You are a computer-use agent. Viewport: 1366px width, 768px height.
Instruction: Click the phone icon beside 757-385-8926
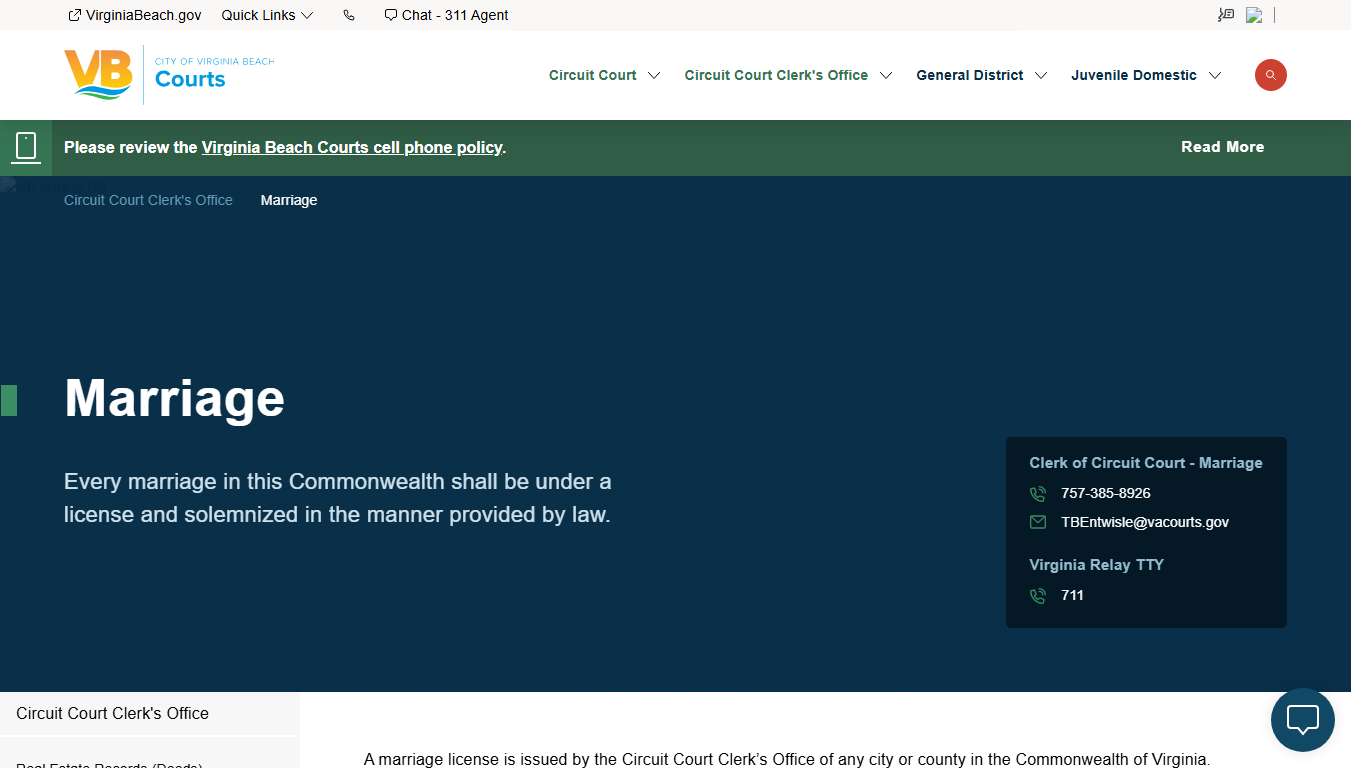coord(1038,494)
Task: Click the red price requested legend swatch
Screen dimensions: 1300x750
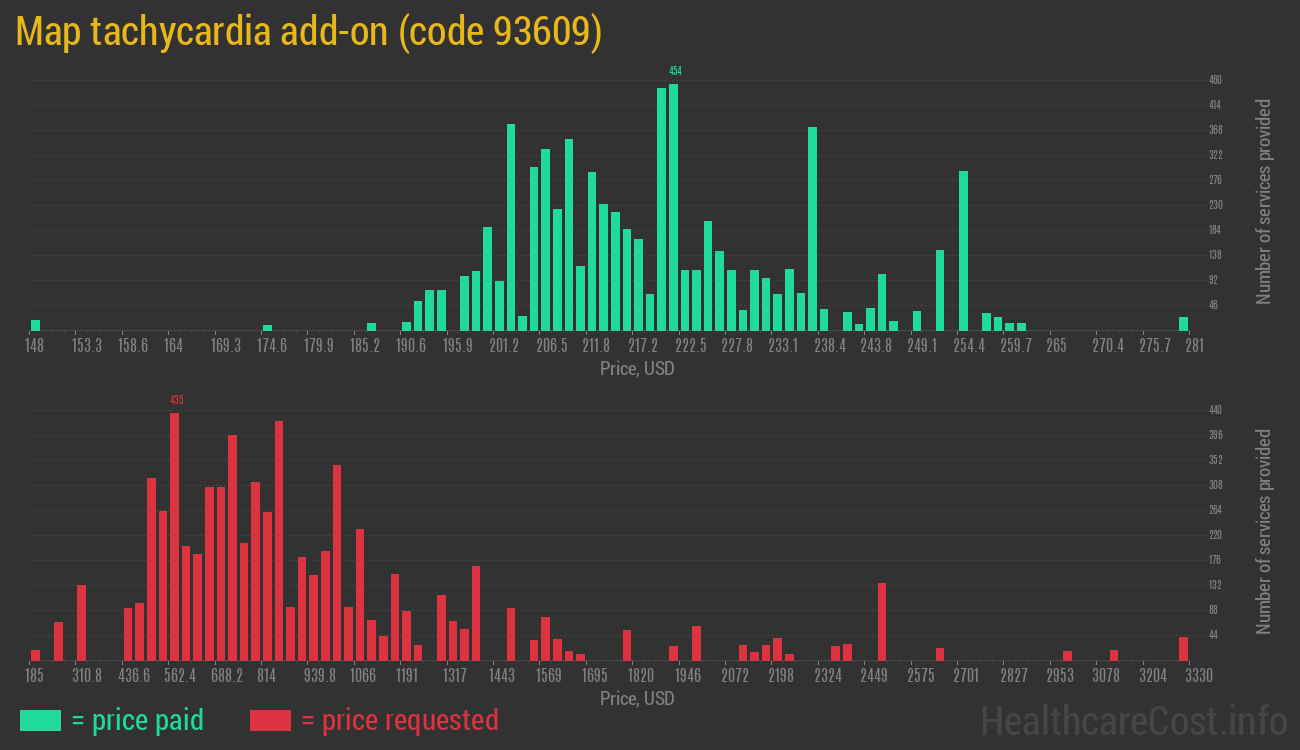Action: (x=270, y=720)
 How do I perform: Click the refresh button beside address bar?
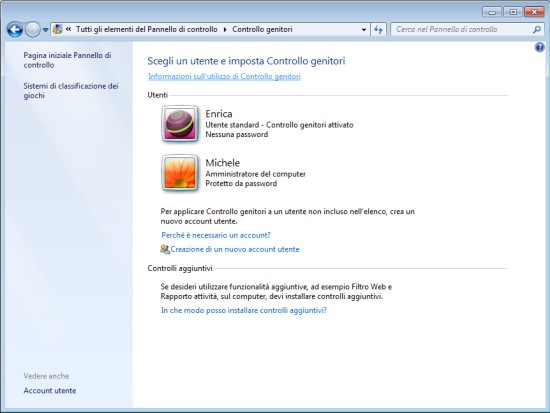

Exercise
An exact copy of all entries is needed, with no pictures in it.

Reply
You are a computer-use agent. Viewport: 1366px width, 768px height.
Instruction: Click the phone icon beside 757-385-8926
coord(1038,494)
Task: Click the red price requested legend swatch
Screen dimensions: 1300x750
Action: (x=270, y=720)
 How do I perform: Click the refresh button beside address bar?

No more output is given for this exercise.